- Published: 21 May 2019
- ISBN: 9781405935371
- Imprint: Michael Joseph
- Format: Paperback
- Pages: 368
- RRP: $19.99
The House Across the Street
At the bang of a car door out in the street, Katy glanced out of the bedroom window.
It was the old black Humber she’d seen several times before, and two women were getting out and walking up the garden path of the house opposite. She was doing some ironing up in the front guest room; her own bedroom was at the back of the house and all it overlooked was the garden. Her younger brother, Rob, claimed she was nosy, always people-watching, fascinated by their comings and goings. She denied this, but she did find the house across the street very mysterious.

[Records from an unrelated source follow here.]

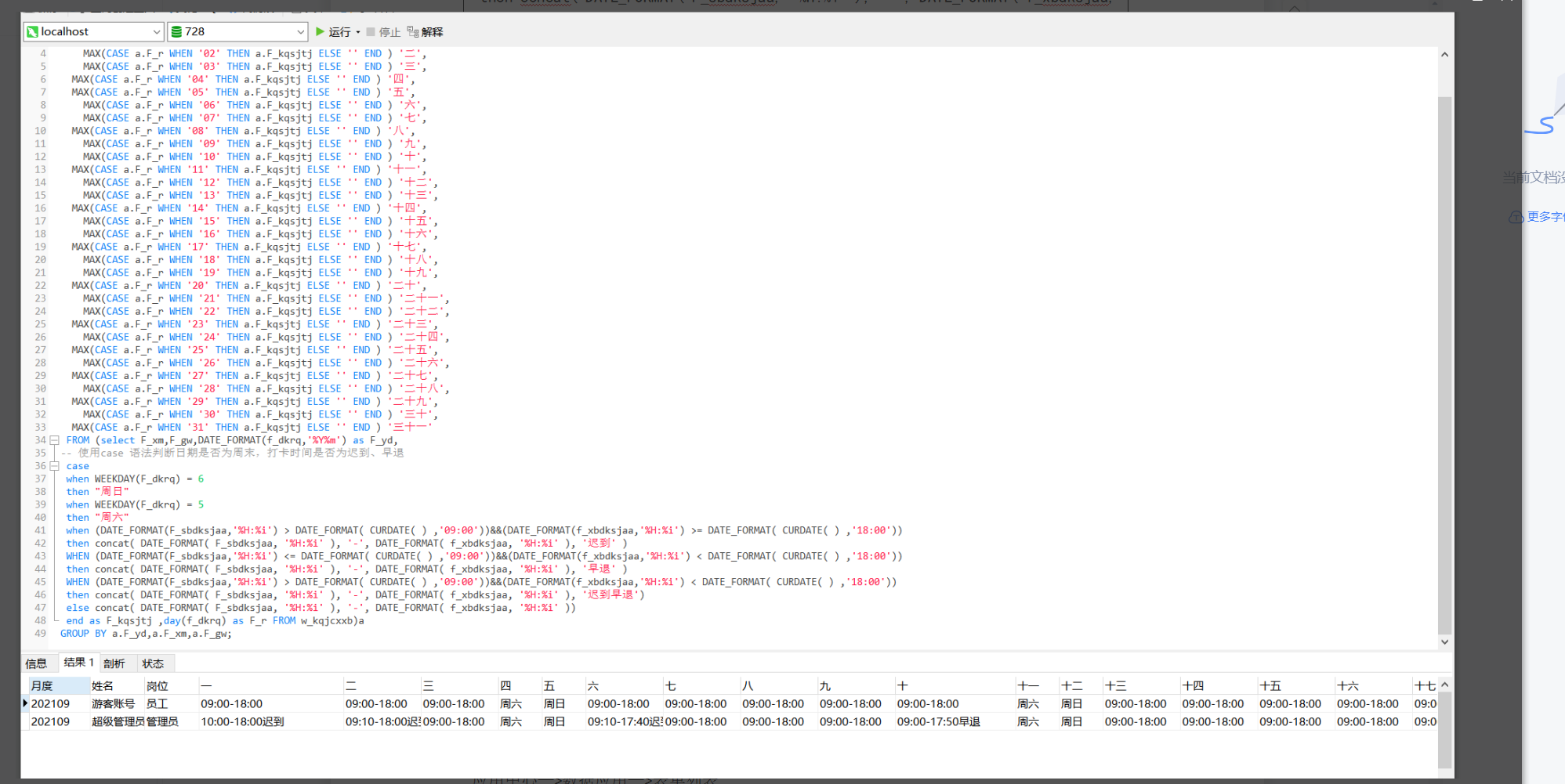Image resolution: width=1565 pixels, height=784 pixels.
Task: Switch to the 信息 tab
Action: click(x=36, y=663)
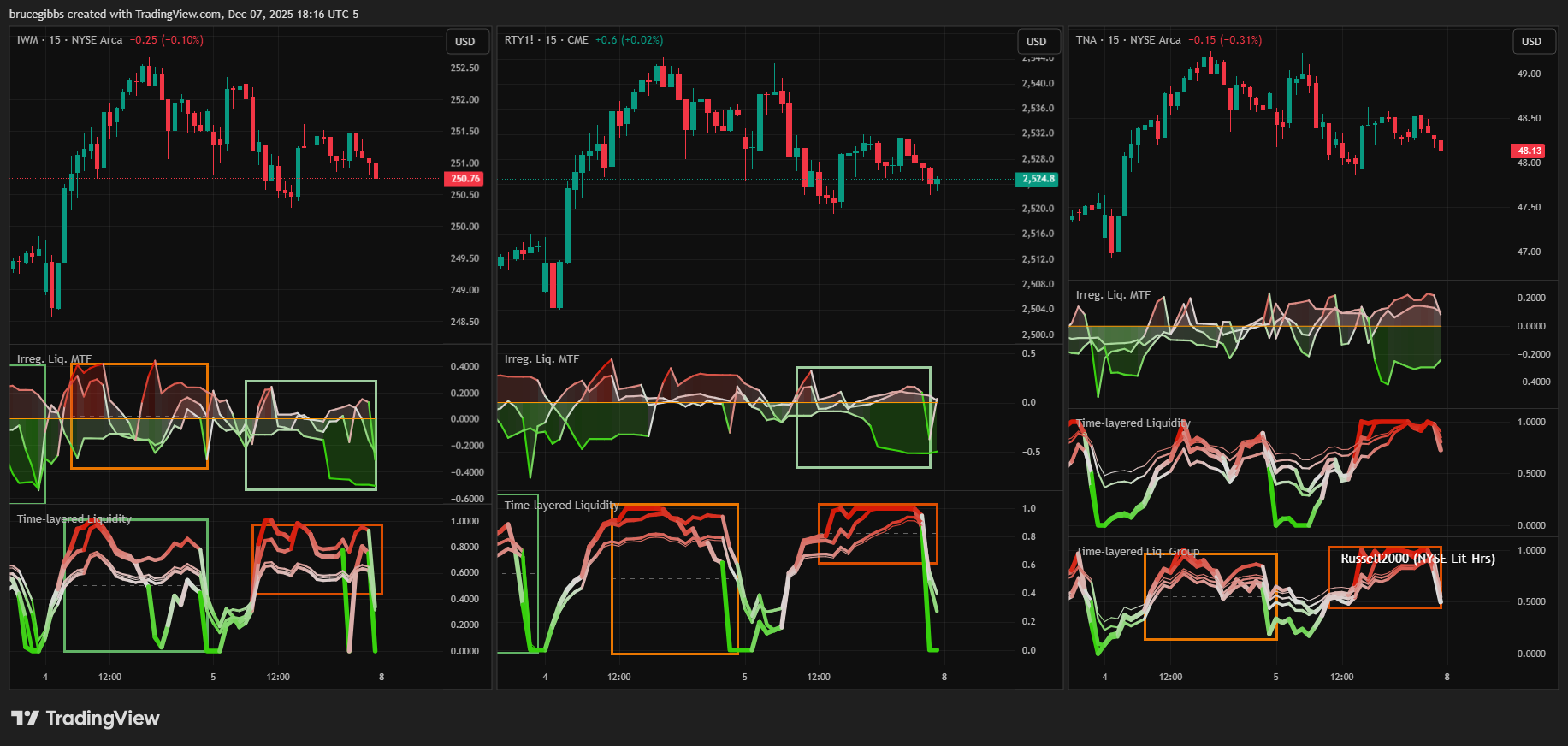Click the TNA NYSE Arca symbol title
Image resolution: width=1568 pixels, height=746 pixels.
[1127, 40]
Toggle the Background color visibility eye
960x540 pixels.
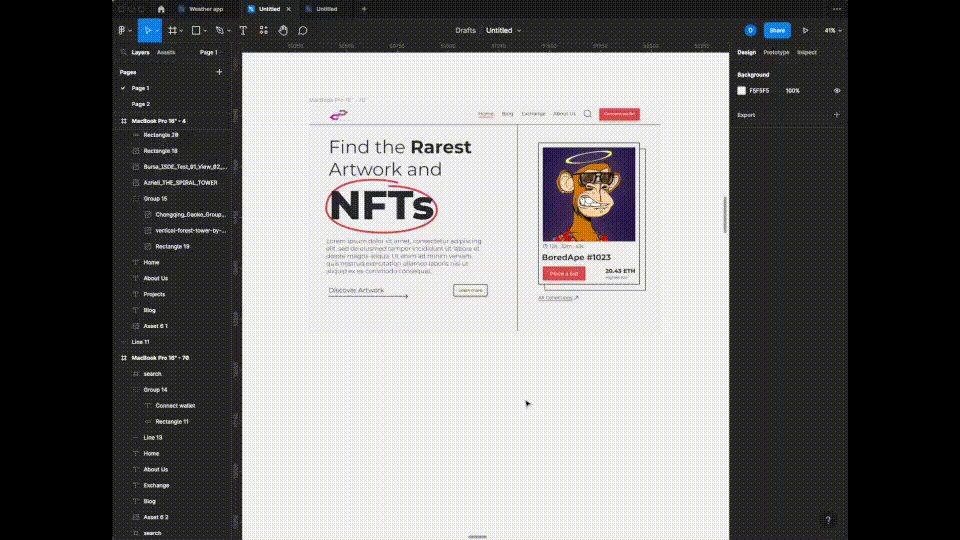[837, 91]
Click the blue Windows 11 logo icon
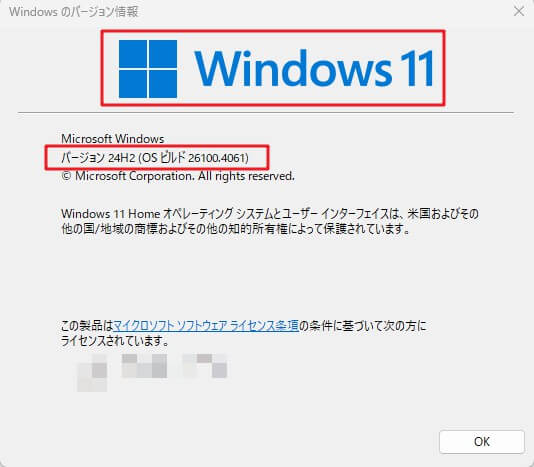Image resolution: width=534 pixels, height=467 pixels. pos(148,69)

Mrs Gloria Reynolds, the owner, had a lovely dress shop in town called Gloria’s Gowns, just two doors away from the firm of solicitors where Katy worked as a secretary. Her shop, and the fact that she was a very glamorous divorcee, was more than enough to make her interesting to Katy, but the clincher was that she had the oddest visitors and guests calling at her house.
The driver of the black Humber wasn’t remarkable. Dumpy, grey-haired, middle-aged and wearing the same tweed coat she’d worn on every other visit. She struck Katy as the kind to be married to a doctor, vicar or other professional; she imagined her having a cut-glass BBC accent, and spending her spare time gardening.
But the women she brought here couldn’t be more different from her or Mrs Reynolds. Mostly they were far younger, often quite shabbily dressed, and sometimes ‒ like the woman today, who was limping ‒ they could appear injured. Once, in the summer, when Katy was weeding the front garden, a woman had arrived with not just a black eye but her whole face swollen and distorted.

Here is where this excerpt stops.